Perhaps nested topics should be deprecated, and maps promoted as the
preferred means to collect hierarchies of topics.
If particular organizations still want to use DITA against the grain -
well, there are always ways to accomplish that.
Happy New Year!
--Dana
W. Eliot Kimber wrote:
Michael
Priestley wrote:
On the issue of title-only topics in
particular I wanted to add a few things:
- a small topic may legitimately need only a title and short
description - our own glossentry specialization comes to mind. Some
forms of context-sensitive help are also likely to be very short, and
with the addition of abstract, easily accomodated without the
<body> element.
Hmmm--I'll have to think about this more.
- a topic may start small and grow over time
into a whole branch of topics. The container topic may be no more than
a title and child links (or just a title, with child links managed via
a map). But the container topic is still important as a link
destination, because it still answers the question it originally
answered when it was just a leaf-node topic. People who link to the
topic shouldn't be forced to recode or break their links just because
the topic has changed from leaf node to container node. In terms of its
subject, it's still the same topic.
This suggests to me that a different structure is needed rather than
trying to have topic do double duty as both a coherent direct container
of content and as simply a titled container.
For example, I'm starting to think that it would make sense to allow
topichead wherever topic is currently allowed (possibly with a bit of
augmentation).
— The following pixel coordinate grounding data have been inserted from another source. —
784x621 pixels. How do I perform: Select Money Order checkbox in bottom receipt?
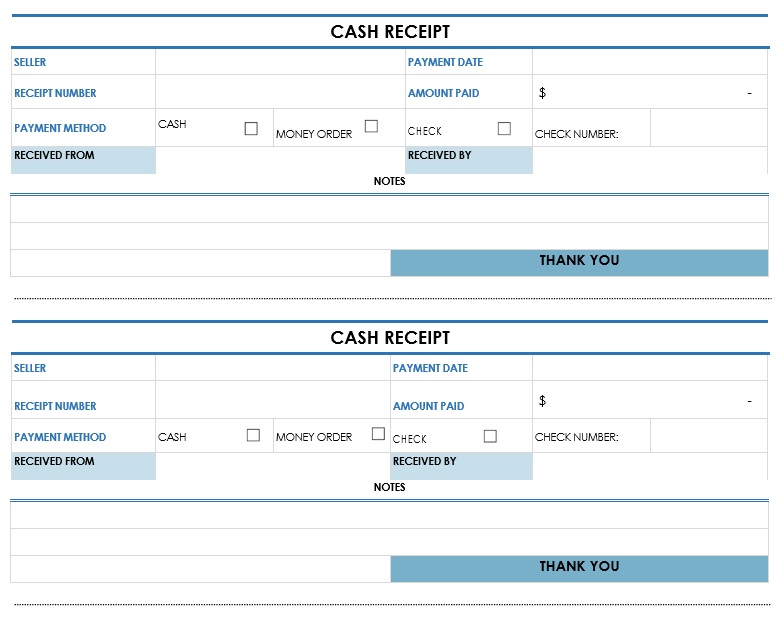(x=378, y=434)
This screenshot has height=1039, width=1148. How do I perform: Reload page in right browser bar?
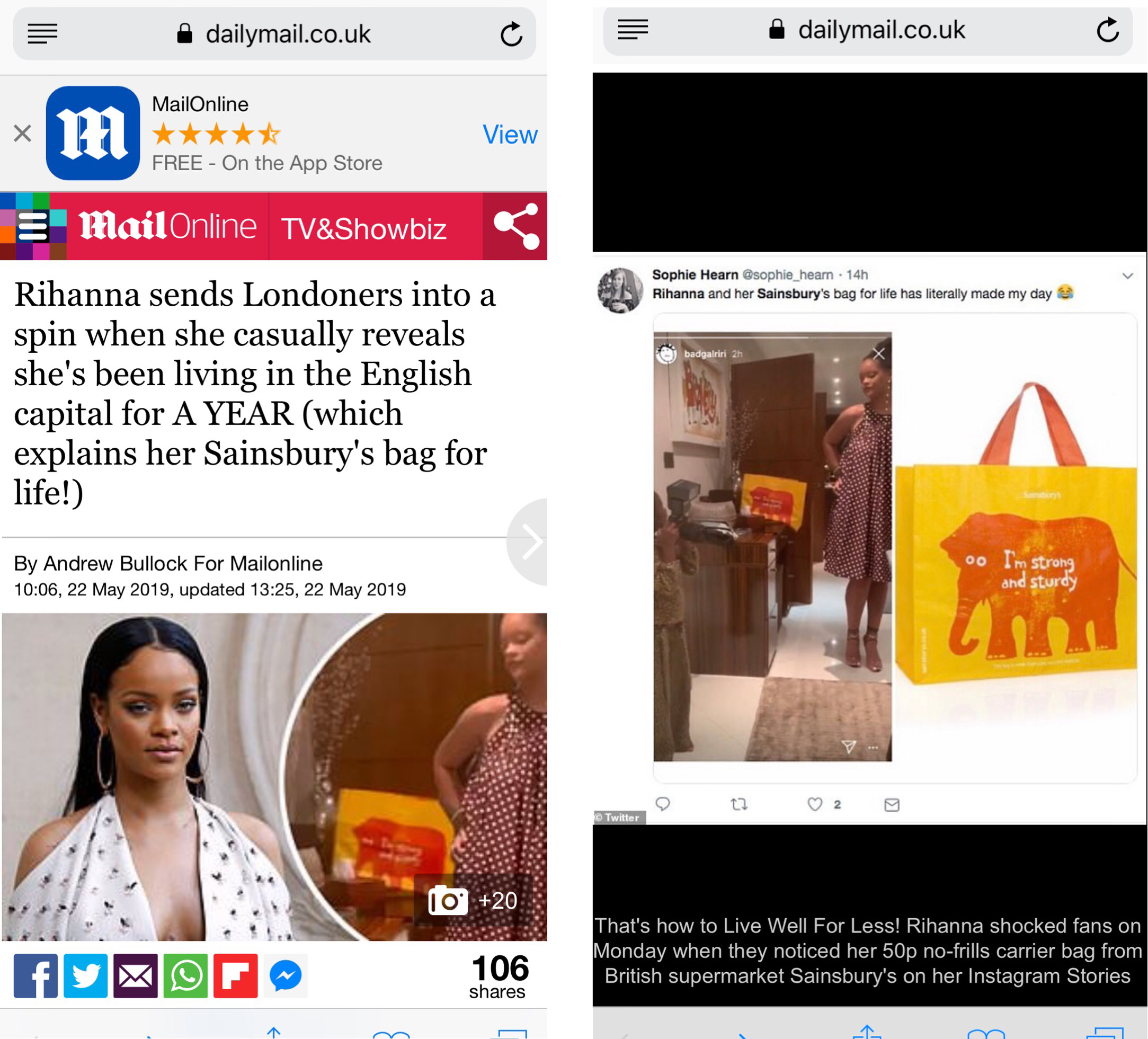click(x=1108, y=30)
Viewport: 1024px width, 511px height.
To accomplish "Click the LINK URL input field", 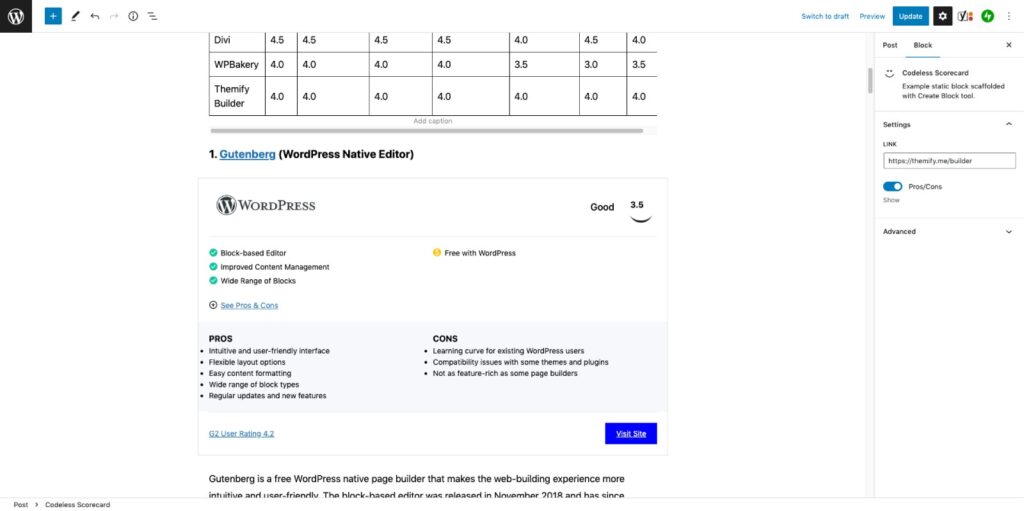I will [x=949, y=161].
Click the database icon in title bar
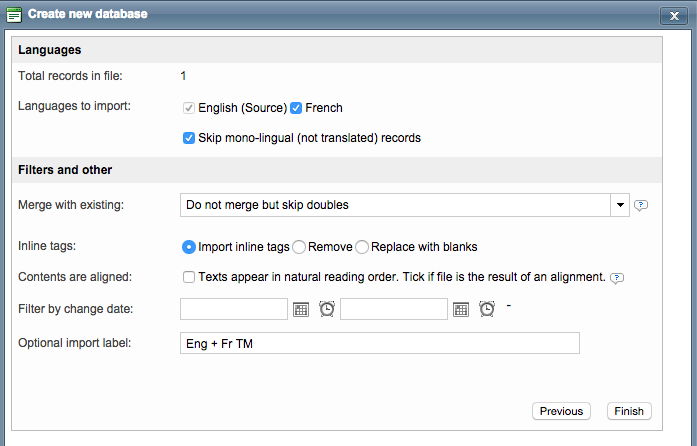 [x=14, y=15]
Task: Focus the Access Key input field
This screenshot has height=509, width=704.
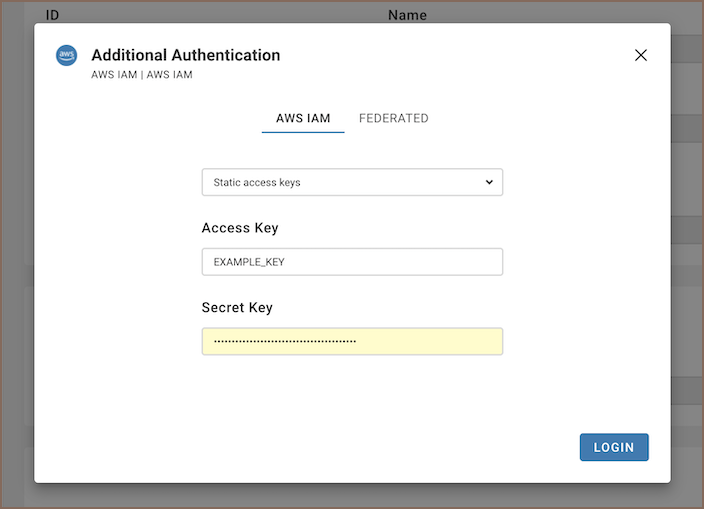Action: [x=352, y=262]
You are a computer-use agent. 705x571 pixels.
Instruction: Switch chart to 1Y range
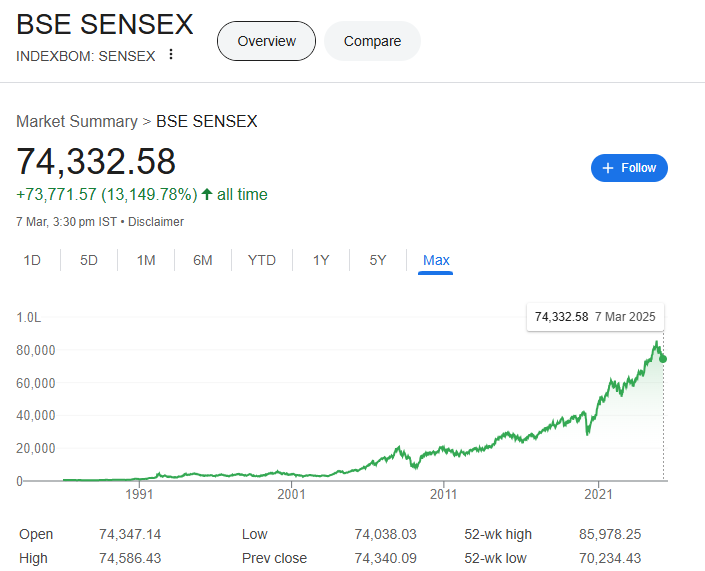point(321,260)
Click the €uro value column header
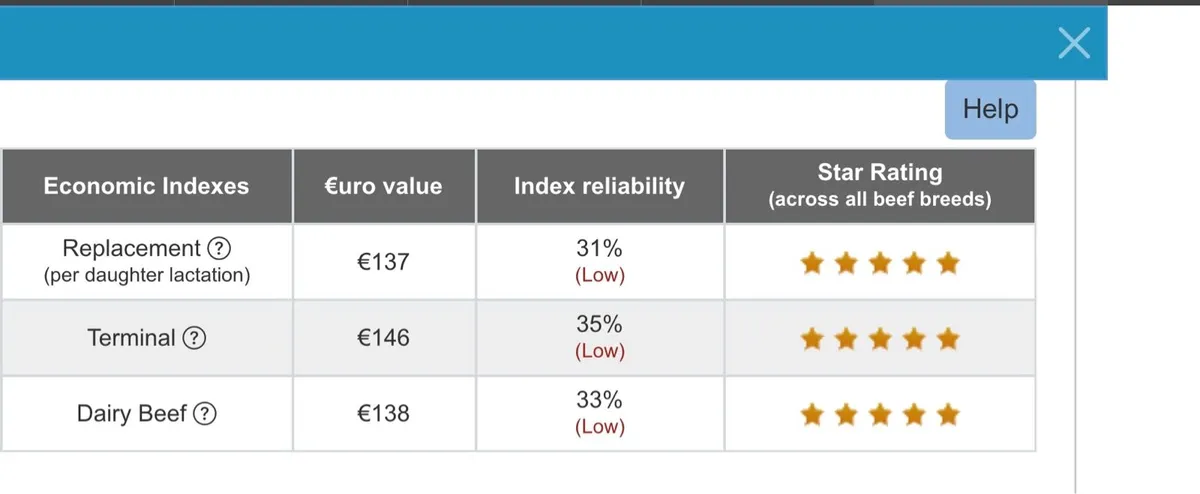 [384, 186]
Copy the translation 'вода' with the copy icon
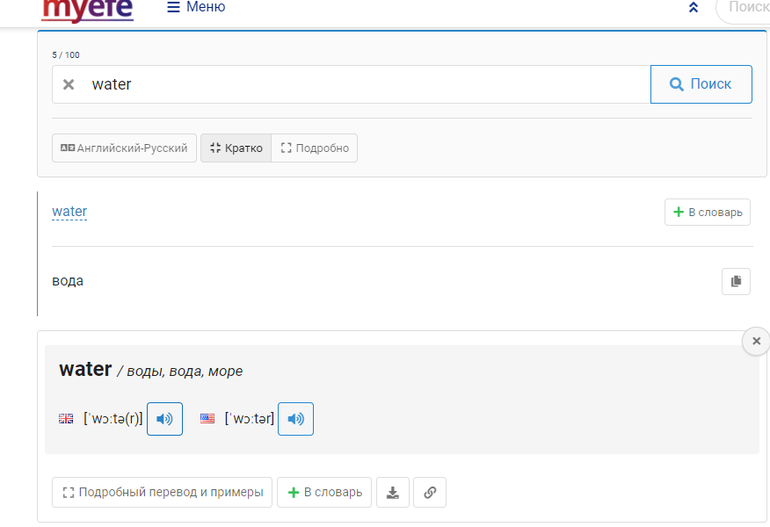 pos(735,282)
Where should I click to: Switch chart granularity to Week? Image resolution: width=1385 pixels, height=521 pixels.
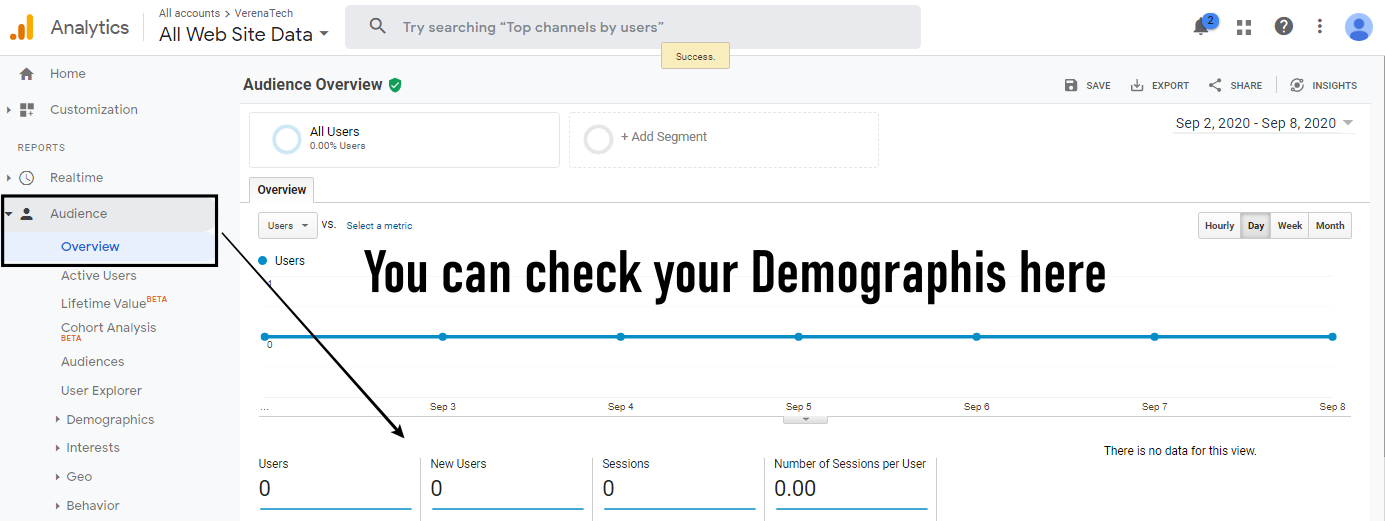pos(1290,226)
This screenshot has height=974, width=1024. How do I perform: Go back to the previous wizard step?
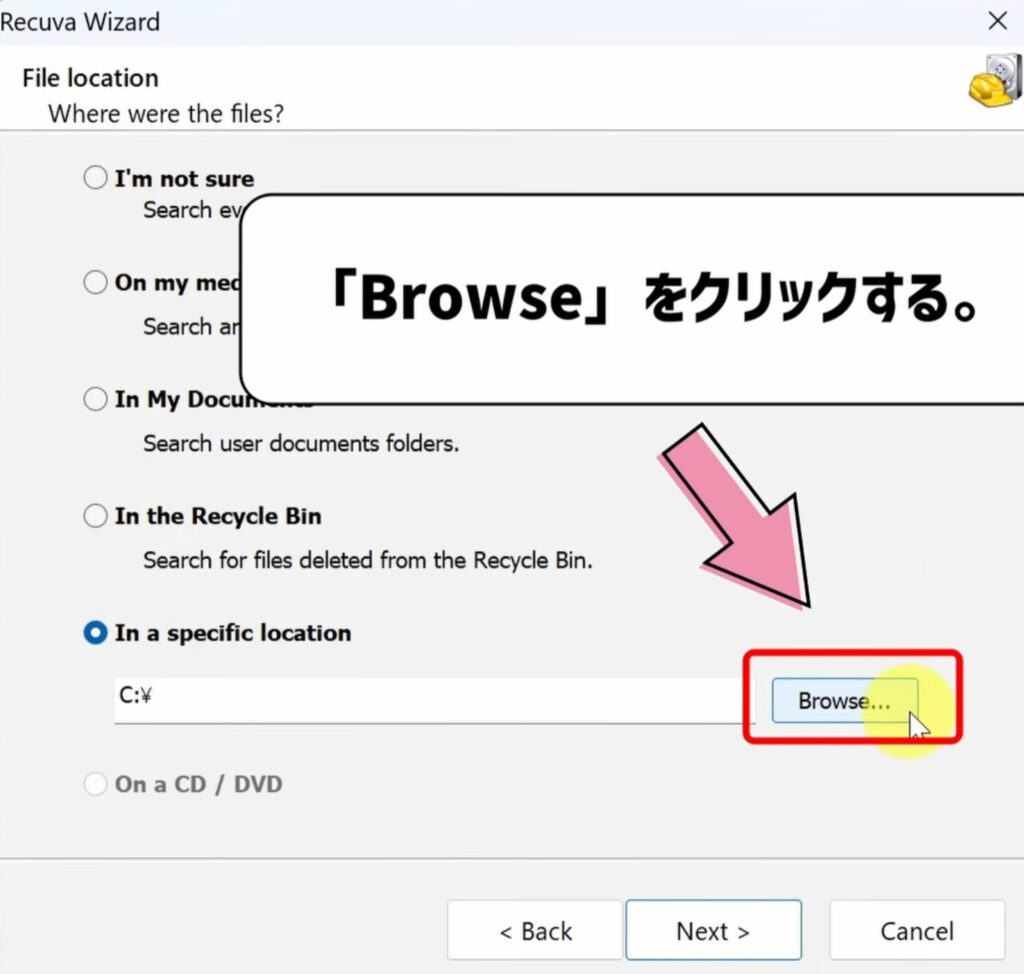[x=534, y=930]
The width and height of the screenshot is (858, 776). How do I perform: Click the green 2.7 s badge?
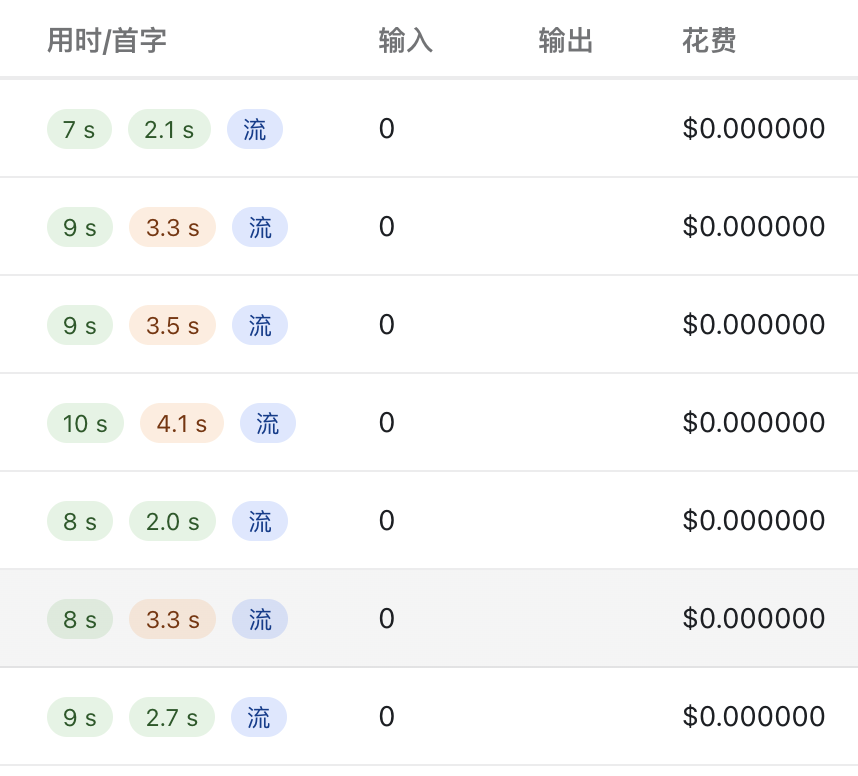coord(172,717)
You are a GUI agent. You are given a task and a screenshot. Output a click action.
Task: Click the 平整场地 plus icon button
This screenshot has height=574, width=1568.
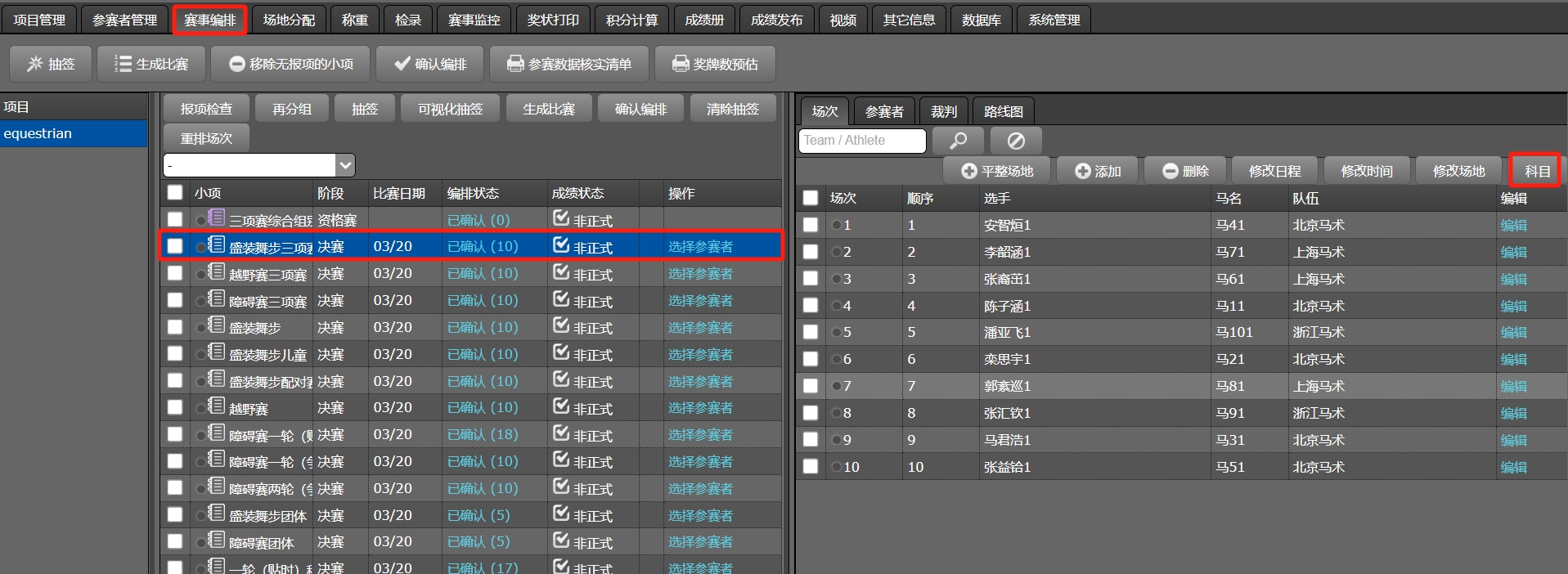point(997,171)
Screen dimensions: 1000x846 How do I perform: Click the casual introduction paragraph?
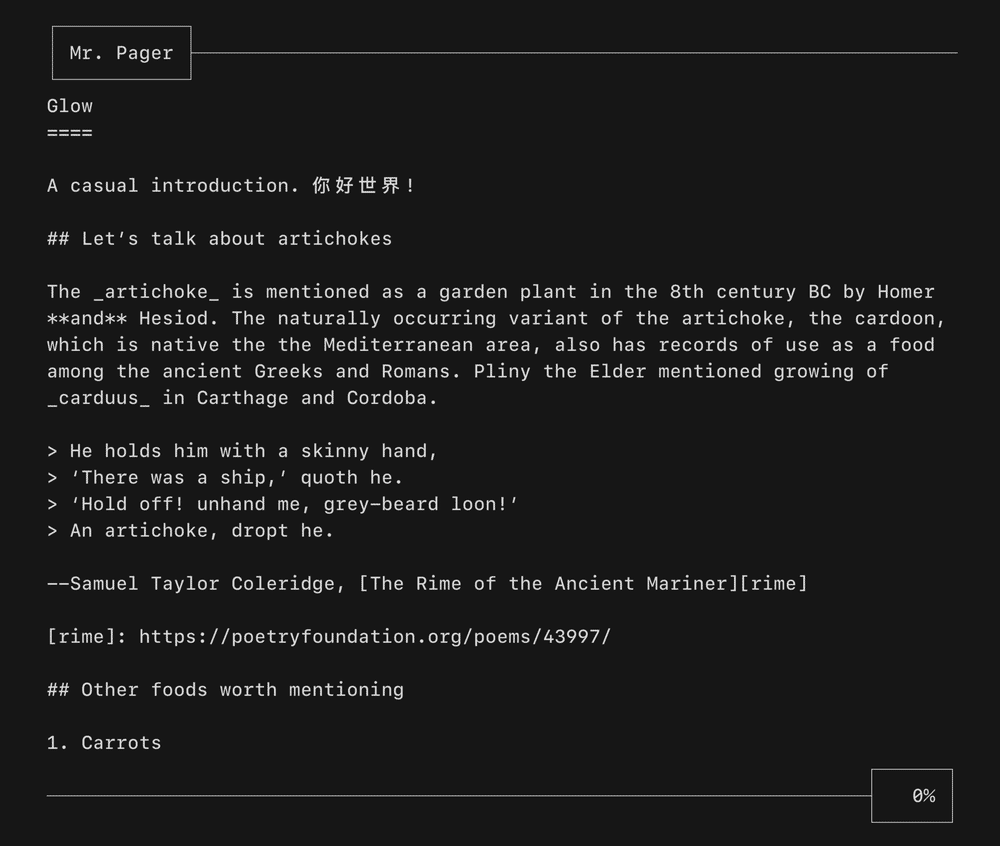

This works well in maps so why not allow it in topics as
well? [But then would what it mean to have a document whose root
element is topichead--not sure and I can imagine that Michael would
immediately object to the possibility, which probably he should.]
On the other hand, I could easily accept Michael's more flexible
concept of topic if we, as he suggests, add some discussion of how
these two different uses of topic are intended to be used and what
would likely constitute abuse of them.
Clarifying question: When you say:
"The container topic may be no more than a title and child links"
Do you mean using links from the related-links section with a semantic
of "child"?
I ask because topic does not allow topicref where it allows nested
topics (I originally expected them to be allowed) so I'm assuming that
related links is the intended way to create explicit hierarchical
relationships from within a topic to other topics. But then that raises
the issue of there being three distinct ways to do it (with a map using
topicrefs, with links, and with nested topics)--which approach do you
choose when?
This question is somewhat driven by a question related to "what is a
topic" which is "when do I use a map to express a unit of re-use
(composed of a set of topics that don't have any real individual
meaning) and when do I use a topic with nested topics?"
That is, the implication of Michael's reasoning for having title-only
topics that then just point to other topics is that they serve as a
consistently-available link target, which is definitely good. But given
that I could do the same thing with a map and topichead, which *should*
I do?
If I say "use maps for all collecting of topics" then it leads to the
conclusion that there is a very real sense in which the map and the
equivalent title-only topic are serving exactly the same rhetorical and
practical purpose, which then suggests that either there's a need for a
different kind of map that is really a specialization of topic or
something.
But I do keep coming back to the possibility that the distinction
between maps and bodyless topics is very slight and that perhaps it
would make sense to unify them by allowing topic to allow topichead and
topicref where it currently allows nested topics.
I also think that Michael's use case of a topic evolving from being a
singular chunk of information to the root of a tree of related topics
is a compelling one--it seems not only likely but inevitable.
However, I'm not convinced that the right solution is simply keeping
the original topic around as a navigation target--given an appropriate
indirection mechanism (and corrected addressing scheme) you could just
as easily replace the original topic with a map (I can't do that today
because the *syntax and semantics* for addressing maps and topics is
different even though they probably shouldn't be).
That is, maybe there are really two distinct types of maps: maps that
define entire units of delivery and maps that define units of re-use
that are functionally equivalent to topics with tested topics and/or
topics with child links to other topics.
To my mind, it certainly seems intuitive to use maps for all organizing
of topics and it makes sense from a consistency of tools and work
practice, but it doesn't, at the moment, seem to fit as well as it
could or should with the current markup design. Thus my quandary.
So I think there's definitely room for refinement in our collective
understanding in how to best address these issues of representation of
collections of topics that form coherent (and necessary) hierarchies in
order to convey a single "true" topic.